Extracted data section start
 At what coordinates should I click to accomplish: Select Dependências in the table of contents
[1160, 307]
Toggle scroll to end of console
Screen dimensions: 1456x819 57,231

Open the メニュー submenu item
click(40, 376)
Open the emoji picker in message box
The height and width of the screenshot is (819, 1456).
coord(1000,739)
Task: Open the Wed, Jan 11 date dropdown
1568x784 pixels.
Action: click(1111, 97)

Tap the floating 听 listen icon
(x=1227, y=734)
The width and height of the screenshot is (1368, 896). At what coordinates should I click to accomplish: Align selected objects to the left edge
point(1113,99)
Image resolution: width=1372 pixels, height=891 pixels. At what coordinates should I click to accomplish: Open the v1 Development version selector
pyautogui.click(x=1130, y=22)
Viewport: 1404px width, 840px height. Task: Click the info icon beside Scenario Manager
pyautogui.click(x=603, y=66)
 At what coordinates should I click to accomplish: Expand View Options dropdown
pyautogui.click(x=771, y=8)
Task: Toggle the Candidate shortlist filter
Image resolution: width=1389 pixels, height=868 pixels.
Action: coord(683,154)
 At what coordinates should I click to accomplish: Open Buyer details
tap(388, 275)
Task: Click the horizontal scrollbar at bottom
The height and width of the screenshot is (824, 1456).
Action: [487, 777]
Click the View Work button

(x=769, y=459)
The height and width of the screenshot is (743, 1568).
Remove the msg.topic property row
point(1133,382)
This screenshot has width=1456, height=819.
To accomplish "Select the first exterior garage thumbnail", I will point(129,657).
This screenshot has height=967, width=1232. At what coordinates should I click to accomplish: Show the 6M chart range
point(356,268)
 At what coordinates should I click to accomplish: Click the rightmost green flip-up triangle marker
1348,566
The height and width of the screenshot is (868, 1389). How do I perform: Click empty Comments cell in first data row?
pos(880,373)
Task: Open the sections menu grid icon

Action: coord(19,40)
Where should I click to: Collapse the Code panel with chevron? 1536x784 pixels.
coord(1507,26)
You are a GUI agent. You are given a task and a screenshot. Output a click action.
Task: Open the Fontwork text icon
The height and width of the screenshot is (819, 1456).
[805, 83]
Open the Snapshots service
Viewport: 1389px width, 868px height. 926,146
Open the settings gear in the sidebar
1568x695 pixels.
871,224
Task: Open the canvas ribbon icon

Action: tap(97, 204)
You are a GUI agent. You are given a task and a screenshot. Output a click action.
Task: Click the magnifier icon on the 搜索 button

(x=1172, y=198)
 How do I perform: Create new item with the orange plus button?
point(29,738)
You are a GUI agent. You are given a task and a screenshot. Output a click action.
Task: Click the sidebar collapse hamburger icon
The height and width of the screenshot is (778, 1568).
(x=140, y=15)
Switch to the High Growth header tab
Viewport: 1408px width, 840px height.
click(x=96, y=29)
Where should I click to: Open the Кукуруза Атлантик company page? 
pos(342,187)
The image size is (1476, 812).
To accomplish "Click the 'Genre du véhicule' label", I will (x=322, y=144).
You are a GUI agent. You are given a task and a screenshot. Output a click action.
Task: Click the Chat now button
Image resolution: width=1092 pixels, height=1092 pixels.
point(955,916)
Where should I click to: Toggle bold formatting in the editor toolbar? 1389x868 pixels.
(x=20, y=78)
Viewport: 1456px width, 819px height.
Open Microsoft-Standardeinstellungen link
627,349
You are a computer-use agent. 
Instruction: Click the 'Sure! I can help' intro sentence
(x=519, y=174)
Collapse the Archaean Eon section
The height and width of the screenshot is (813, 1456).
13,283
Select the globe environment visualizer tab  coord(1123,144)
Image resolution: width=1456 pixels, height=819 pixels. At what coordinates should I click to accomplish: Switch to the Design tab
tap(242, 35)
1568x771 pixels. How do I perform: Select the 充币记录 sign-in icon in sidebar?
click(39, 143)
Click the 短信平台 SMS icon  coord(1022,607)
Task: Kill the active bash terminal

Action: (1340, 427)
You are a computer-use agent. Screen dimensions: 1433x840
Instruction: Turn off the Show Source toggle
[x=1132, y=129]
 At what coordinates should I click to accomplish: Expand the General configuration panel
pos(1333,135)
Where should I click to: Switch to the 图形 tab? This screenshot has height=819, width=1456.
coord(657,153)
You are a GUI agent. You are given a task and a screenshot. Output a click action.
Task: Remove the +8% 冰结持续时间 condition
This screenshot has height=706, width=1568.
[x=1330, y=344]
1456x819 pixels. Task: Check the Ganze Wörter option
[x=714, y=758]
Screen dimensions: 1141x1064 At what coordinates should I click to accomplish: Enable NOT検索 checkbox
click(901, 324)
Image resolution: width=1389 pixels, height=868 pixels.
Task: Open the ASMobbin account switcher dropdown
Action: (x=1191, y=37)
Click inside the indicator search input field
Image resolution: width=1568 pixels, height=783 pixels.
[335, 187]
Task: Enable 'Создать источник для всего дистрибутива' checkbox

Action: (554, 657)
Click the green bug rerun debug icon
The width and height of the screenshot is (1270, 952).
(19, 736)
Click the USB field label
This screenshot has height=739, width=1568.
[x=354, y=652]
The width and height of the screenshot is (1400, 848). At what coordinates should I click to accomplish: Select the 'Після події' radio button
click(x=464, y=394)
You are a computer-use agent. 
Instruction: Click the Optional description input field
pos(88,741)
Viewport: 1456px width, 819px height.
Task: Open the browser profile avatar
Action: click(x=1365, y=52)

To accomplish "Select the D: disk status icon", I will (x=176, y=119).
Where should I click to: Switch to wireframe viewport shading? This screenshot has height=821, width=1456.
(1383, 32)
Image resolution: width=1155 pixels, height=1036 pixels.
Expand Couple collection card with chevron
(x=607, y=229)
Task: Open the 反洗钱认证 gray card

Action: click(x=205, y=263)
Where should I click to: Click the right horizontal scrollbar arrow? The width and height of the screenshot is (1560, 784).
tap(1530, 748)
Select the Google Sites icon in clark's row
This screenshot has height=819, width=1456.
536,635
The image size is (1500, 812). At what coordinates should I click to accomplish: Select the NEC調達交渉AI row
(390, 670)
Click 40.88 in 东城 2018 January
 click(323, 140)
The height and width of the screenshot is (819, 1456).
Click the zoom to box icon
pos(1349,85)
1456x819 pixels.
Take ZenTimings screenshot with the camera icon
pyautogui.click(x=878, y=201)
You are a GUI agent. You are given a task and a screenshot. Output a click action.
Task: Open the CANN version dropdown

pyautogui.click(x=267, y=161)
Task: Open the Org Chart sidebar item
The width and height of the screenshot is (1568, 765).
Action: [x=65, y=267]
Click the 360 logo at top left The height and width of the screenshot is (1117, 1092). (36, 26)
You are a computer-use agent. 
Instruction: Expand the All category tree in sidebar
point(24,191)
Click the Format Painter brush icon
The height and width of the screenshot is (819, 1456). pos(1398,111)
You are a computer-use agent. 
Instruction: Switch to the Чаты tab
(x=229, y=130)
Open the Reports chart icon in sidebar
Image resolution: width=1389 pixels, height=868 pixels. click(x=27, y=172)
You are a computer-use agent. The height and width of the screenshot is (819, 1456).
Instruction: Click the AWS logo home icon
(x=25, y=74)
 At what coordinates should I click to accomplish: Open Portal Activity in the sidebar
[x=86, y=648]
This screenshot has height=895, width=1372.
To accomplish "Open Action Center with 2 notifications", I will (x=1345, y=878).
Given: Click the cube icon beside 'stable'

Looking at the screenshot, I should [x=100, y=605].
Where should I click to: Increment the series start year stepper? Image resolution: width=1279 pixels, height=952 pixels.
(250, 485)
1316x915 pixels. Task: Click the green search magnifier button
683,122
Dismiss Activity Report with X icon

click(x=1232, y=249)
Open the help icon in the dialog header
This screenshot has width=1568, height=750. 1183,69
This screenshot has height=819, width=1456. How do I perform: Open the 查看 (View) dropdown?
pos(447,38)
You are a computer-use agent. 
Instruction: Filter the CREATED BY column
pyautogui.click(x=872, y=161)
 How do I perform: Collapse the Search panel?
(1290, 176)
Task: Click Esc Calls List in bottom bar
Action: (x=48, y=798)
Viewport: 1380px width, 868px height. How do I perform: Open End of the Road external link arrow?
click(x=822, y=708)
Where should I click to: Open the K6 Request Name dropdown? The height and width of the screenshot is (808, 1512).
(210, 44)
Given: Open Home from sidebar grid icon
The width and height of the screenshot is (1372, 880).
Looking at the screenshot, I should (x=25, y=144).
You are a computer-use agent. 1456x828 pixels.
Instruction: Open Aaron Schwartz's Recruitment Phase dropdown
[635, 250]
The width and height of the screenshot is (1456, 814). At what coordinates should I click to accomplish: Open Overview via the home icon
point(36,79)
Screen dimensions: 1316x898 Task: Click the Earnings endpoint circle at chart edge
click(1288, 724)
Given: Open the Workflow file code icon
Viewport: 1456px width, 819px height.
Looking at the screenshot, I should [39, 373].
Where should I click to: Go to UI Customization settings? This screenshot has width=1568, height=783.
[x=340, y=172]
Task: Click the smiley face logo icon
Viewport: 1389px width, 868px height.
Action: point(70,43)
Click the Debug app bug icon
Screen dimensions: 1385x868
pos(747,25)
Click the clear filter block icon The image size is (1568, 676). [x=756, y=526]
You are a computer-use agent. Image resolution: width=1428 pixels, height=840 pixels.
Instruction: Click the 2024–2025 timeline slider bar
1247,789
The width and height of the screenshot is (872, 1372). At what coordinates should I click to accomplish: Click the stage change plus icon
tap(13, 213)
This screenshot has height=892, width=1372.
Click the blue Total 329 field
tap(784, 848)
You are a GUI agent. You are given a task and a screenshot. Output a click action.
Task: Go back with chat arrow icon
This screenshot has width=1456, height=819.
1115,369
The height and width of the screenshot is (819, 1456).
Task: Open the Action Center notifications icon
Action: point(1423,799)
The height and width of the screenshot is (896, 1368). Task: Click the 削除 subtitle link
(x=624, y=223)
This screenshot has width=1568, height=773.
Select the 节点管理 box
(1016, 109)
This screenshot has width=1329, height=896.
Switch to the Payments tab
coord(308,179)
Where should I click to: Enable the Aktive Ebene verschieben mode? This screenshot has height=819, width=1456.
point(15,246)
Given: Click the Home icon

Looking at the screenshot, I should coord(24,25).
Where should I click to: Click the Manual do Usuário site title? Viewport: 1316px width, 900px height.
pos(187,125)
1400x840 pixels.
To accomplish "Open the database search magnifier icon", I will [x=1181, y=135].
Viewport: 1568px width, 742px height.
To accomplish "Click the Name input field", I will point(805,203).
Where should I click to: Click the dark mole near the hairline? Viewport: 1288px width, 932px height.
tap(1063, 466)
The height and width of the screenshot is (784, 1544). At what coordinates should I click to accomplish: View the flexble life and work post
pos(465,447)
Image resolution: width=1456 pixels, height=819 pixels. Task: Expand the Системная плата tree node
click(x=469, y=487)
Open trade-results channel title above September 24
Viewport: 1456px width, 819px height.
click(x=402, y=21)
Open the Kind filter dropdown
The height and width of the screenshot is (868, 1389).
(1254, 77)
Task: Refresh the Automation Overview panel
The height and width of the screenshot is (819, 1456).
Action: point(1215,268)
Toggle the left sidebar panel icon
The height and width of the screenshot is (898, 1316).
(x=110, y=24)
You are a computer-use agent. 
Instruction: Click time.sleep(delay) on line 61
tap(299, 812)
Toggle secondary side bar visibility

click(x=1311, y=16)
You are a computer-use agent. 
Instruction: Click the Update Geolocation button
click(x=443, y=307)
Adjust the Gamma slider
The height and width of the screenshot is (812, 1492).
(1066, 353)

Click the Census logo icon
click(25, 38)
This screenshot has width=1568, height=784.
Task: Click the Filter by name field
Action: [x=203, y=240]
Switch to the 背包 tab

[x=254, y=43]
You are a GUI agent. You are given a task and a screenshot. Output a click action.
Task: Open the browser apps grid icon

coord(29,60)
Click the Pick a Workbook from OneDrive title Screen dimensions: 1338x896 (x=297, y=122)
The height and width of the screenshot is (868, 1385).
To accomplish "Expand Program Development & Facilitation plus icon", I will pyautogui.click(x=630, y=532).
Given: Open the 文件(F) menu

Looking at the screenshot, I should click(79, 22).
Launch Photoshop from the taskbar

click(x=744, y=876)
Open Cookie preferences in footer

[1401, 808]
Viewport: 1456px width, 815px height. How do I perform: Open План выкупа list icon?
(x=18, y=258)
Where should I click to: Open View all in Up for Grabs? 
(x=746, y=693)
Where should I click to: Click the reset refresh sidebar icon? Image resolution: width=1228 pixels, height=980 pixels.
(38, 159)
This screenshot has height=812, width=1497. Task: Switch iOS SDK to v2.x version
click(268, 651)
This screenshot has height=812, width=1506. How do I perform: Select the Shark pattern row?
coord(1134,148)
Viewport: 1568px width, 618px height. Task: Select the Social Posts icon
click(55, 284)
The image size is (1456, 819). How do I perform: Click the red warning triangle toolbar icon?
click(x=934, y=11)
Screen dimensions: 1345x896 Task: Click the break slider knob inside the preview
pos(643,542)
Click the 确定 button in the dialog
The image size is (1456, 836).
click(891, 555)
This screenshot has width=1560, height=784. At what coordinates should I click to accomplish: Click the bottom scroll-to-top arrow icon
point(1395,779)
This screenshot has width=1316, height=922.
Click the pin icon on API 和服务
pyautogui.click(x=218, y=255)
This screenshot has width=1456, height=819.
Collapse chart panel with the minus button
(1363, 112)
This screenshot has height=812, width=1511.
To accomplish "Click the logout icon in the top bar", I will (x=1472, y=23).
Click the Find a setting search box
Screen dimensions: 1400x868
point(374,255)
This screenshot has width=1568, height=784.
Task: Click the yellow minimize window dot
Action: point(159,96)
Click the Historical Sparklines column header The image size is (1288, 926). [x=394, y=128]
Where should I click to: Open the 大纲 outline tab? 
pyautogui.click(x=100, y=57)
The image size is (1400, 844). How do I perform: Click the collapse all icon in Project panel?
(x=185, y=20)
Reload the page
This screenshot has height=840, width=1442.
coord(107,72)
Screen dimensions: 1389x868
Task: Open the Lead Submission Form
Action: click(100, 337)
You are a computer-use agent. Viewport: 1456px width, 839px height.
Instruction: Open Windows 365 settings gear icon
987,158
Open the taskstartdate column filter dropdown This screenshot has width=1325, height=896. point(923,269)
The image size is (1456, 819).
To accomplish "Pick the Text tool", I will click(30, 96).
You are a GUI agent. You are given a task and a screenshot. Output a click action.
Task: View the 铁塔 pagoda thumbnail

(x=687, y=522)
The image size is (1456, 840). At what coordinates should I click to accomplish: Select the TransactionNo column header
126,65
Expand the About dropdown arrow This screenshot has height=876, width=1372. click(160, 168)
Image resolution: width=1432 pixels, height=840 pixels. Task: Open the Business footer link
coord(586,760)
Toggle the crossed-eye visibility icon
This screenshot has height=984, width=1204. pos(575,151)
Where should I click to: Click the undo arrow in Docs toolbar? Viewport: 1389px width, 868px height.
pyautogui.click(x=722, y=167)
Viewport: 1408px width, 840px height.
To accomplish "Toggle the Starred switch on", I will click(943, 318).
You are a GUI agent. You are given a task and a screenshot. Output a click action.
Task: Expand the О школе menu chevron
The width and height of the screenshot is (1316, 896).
Extracted data section end
Show each line of the data that contains the string "label".

To accomplish "Click the 'Genre du véhicule' label", I will (x=322, y=144).
Click the USB field label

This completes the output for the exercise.